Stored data

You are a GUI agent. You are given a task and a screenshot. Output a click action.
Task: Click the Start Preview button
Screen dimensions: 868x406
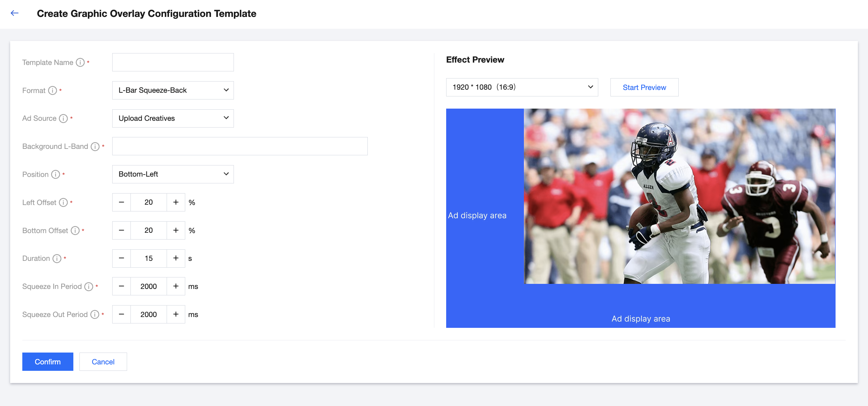(x=644, y=88)
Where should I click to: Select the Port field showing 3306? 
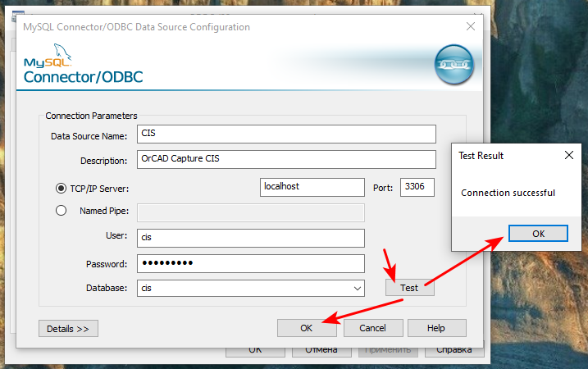click(x=417, y=187)
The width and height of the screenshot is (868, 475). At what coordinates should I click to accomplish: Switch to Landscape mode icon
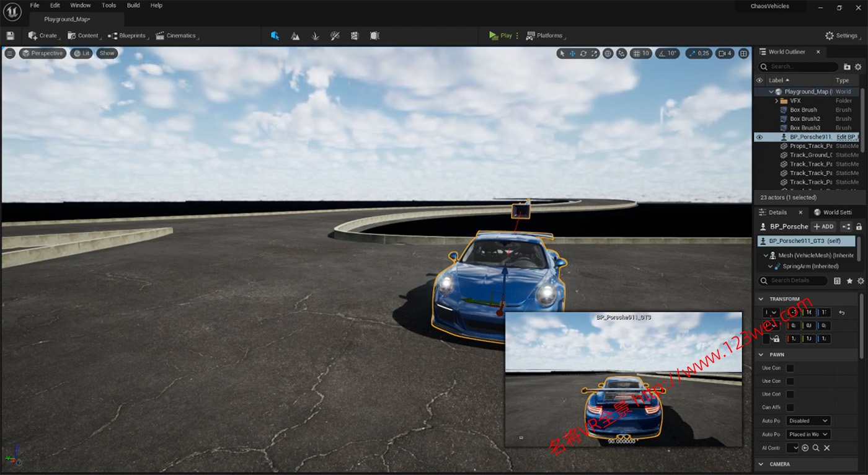pos(295,36)
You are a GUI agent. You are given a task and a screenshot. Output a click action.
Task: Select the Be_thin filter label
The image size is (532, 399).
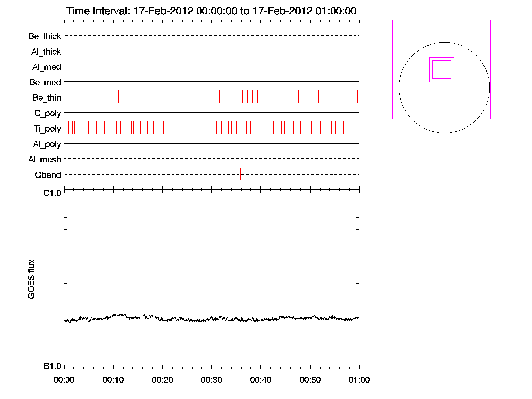[x=47, y=98]
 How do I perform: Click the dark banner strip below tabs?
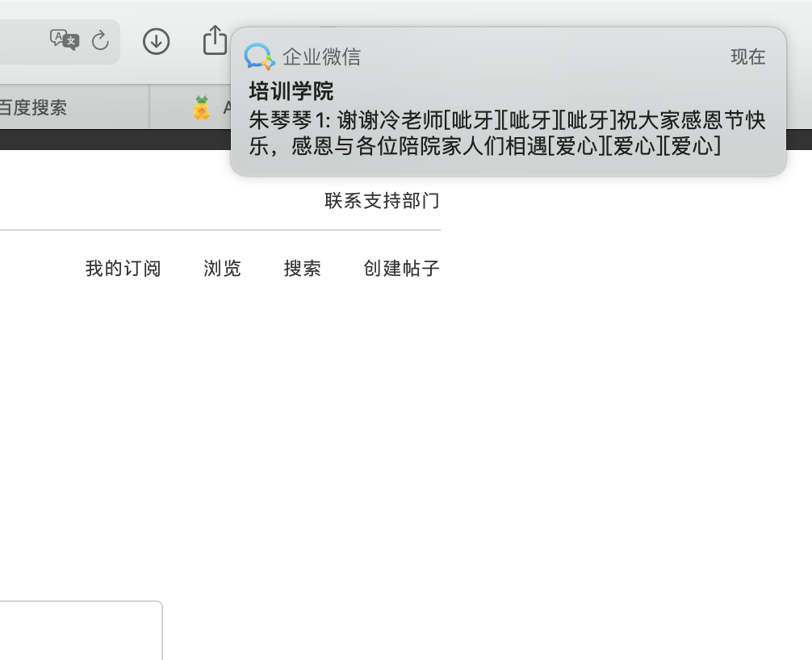(x=113, y=140)
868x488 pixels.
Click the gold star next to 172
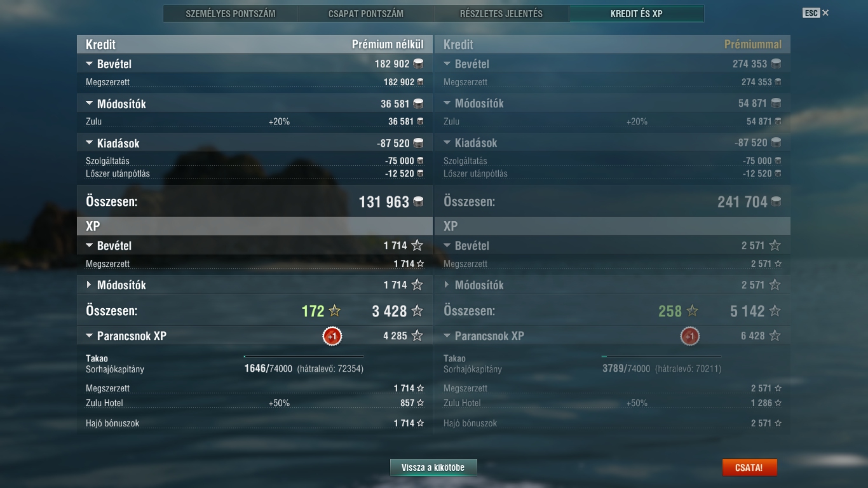tap(334, 311)
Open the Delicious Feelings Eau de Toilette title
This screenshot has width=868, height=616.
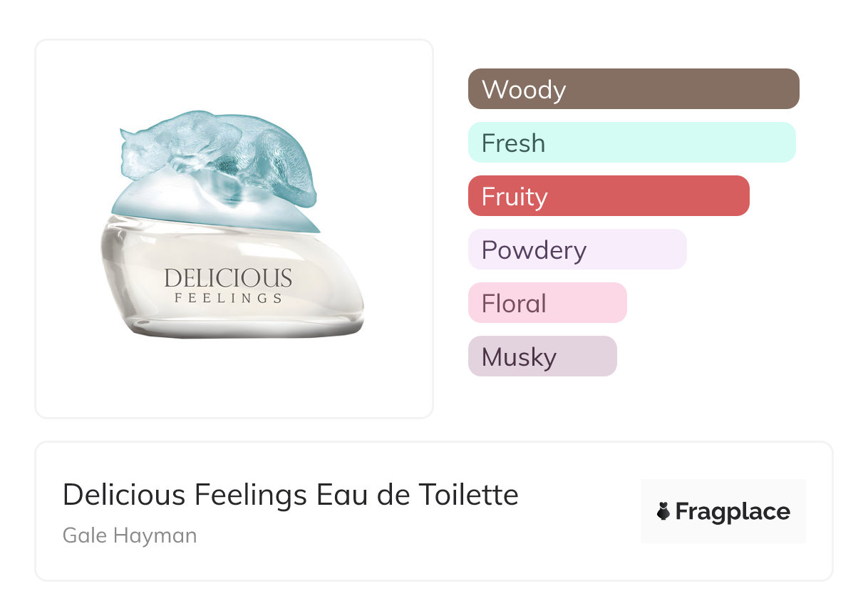[291, 495]
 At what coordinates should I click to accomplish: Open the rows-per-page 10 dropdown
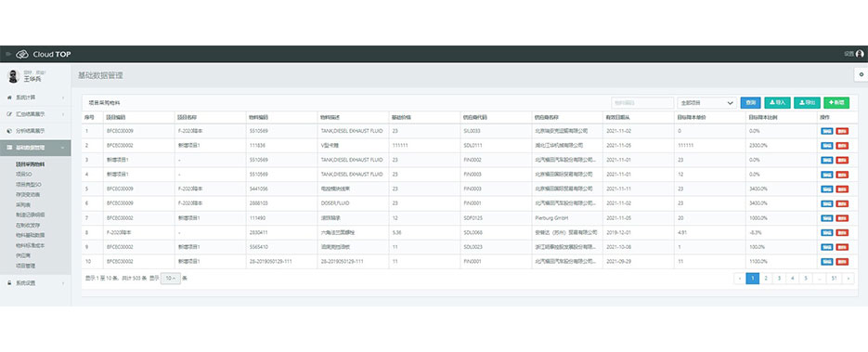pyautogui.click(x=171, y=279)
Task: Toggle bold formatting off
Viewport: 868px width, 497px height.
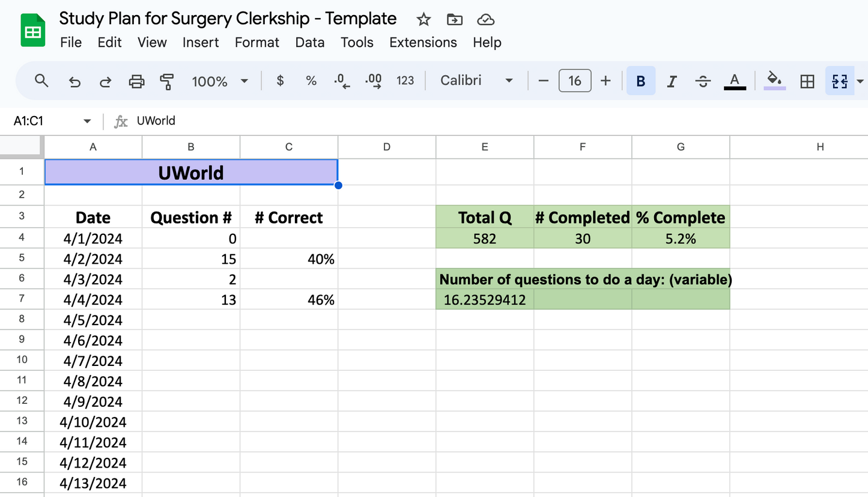Action: pos(641,81)
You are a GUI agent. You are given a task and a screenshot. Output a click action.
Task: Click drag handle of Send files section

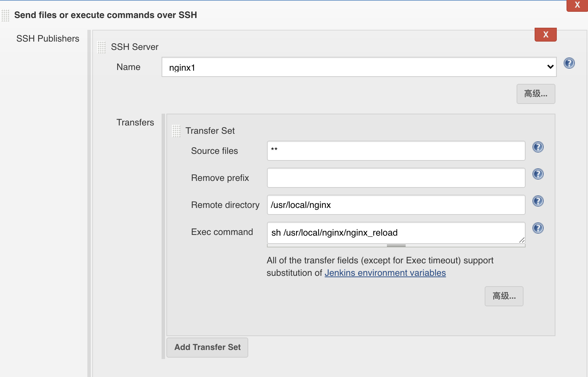[5, 16]
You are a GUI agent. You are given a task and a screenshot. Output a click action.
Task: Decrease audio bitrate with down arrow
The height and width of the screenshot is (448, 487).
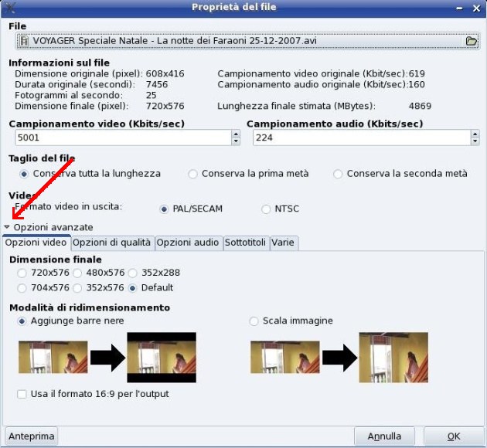click(474, 141)
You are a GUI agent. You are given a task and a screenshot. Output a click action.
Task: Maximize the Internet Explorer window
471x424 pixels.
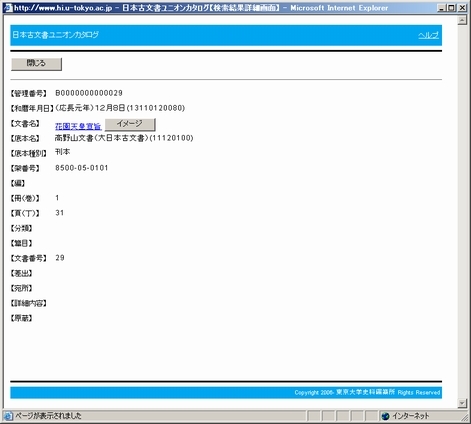pyautogui.click(x=451, y=8)
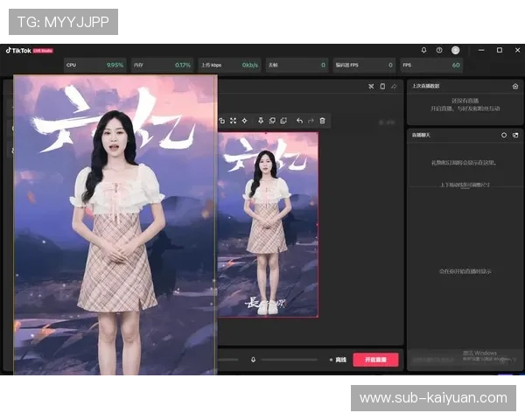Click the notification bell icon
Screen dimensions: 525x420
(x=424, y=50)
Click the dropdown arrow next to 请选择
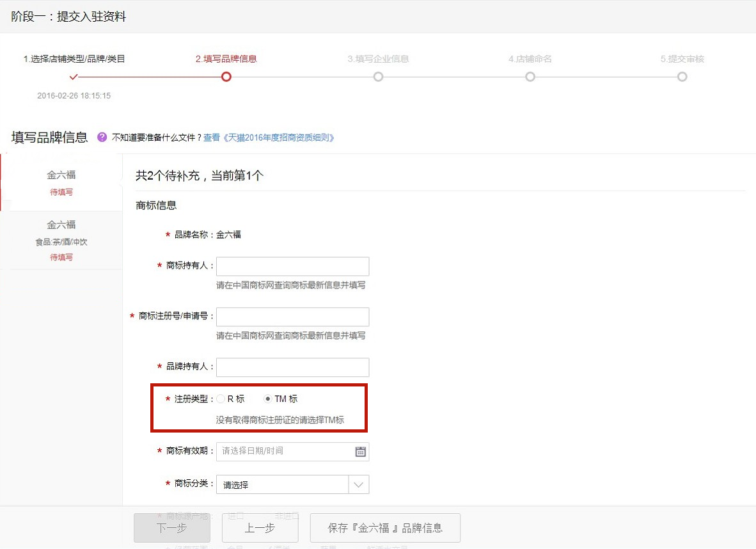Screen dimensions: 756x549 (359, 484)
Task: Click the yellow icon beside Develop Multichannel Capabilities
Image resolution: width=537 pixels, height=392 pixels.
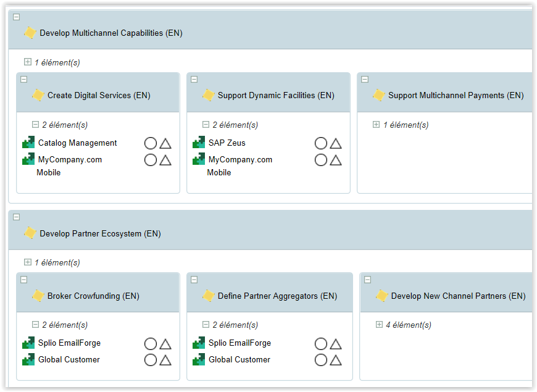Action: 30,33
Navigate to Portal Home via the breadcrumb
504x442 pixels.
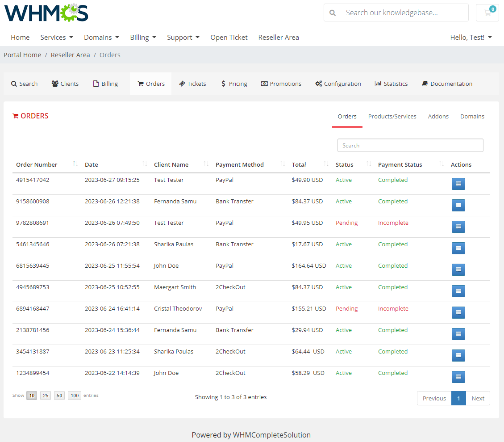point(22,55)
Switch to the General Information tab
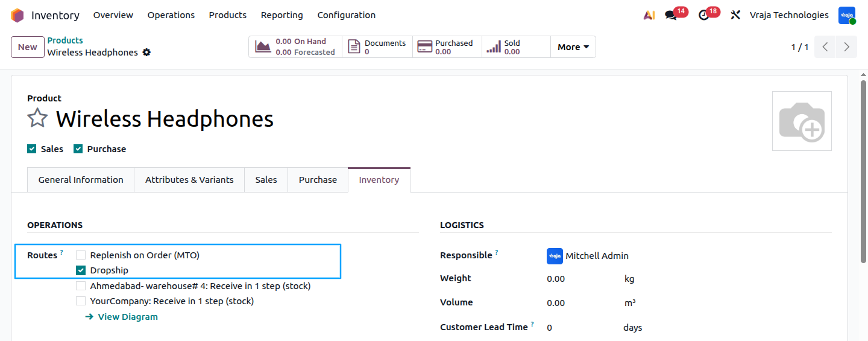The image size is (868, 341). 81,180
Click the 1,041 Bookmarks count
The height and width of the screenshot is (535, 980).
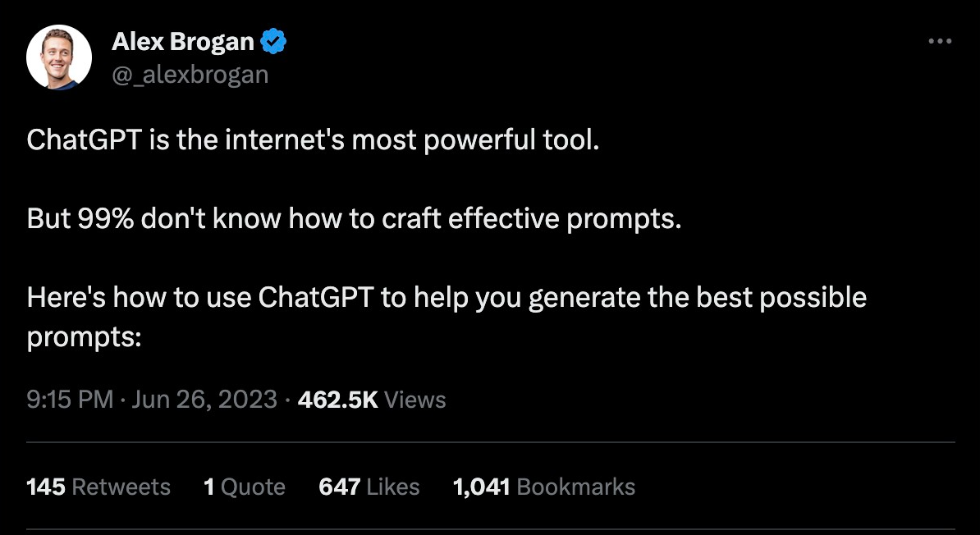tap(544, 487)
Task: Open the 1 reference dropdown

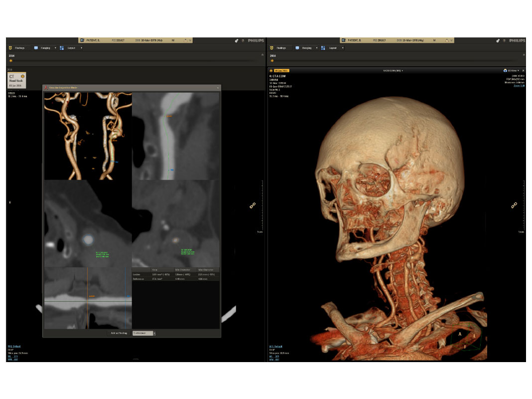Action: pyautogui.click(x=144, y=333)
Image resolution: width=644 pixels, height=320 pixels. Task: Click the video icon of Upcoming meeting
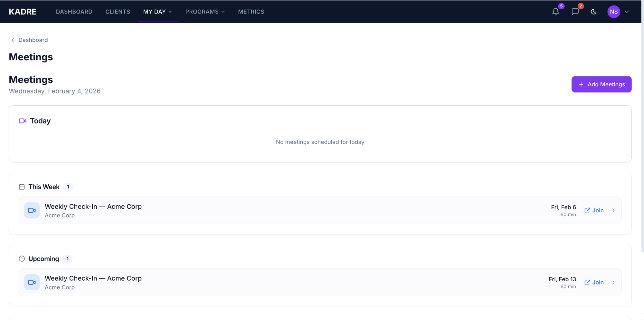tap(32, 282)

[Your objective]: Your job is to copy each entry exactly as written; the pictures do not go in.

[Exercise output]:
You are a GUI agent. You are given a task and a screenshot. Output a click action.
Task: Click the Start Preview button
Screen dimensions: 868x406
(x=644, y=88)
Where should I click to: Select the Port field showing 3306? 
click(x=417, y=187)
The width and height of the screenshot is (868, 475). At what coordinates should I click to accomplish: Switch to Landscape mode icon
pos(295,36)
You are a GUI agent. You are given a task and a screenshot. Output a click action.
Task: Select the Be_thin filter label
The image size is (532, 399).
[x=47, y=98]
 How do I perform: Click the dark banner strip below tabs?
(x=113, y=140)
868x488 pixels.
Click the gold star next to 172
tap(334, 311)
Open the Delicious Feelings Eau de Toilette title
This screenshot has width=868, height=616.
[291, 495]
 At what coordinates should I click to accomplish: Open the rows-per-page 10 dropdown
pyautogui.click(x=171, y=279)
Task: Toggle bold formatting off
Viewport: 868px width, 497px height.
Action: pos(641,81)
You are a GUI agent. You are given a task and a screenshot. Output a click action.
Task: Click drag handle of Send files section

[5, 16]
You are a GUI agent. You are given a task and a screenshot. Output a click action.
Task: Decrease audio bitrate with down arrow
The height and width of the screenshot is (448, 487).
click(474, 141)
You are a GUI agent. You are given a task and a screenshot. Output a click action.
Task: Maximize the Internet Explorer window
471x424 pixels.
pyautogui.click(x=451, y=8)
Click the notification bell icon
Screen dimensions: 525x420
(x=424, y=50)
Click the dropdown arrow next to 请选择
Screen dimensions: 756x549 (359, 484)
Task: Click the yellow icon beside Develop Multichannel Capabilities
Image resolution: width=537 pixels, height=392 pixels.
Action: 30,33
Navigate to Portal Home via the breadcrumb
504x442 pixels.
point(22,55)
Switch to the General Information tab
The image size is (868, 341). 81,180
Click the 1,041 Bookmarks count
The height and width of the screenshot is (535, 980).
tap(544, 487)
Task: Open the 1 reference dropdown

Action: pyautogui.click(x=144, y=333)
Image resolution: width=644 pixels, height=320 pixels. Task: Click the video icon of Upcoming meeting
tap(32, 282)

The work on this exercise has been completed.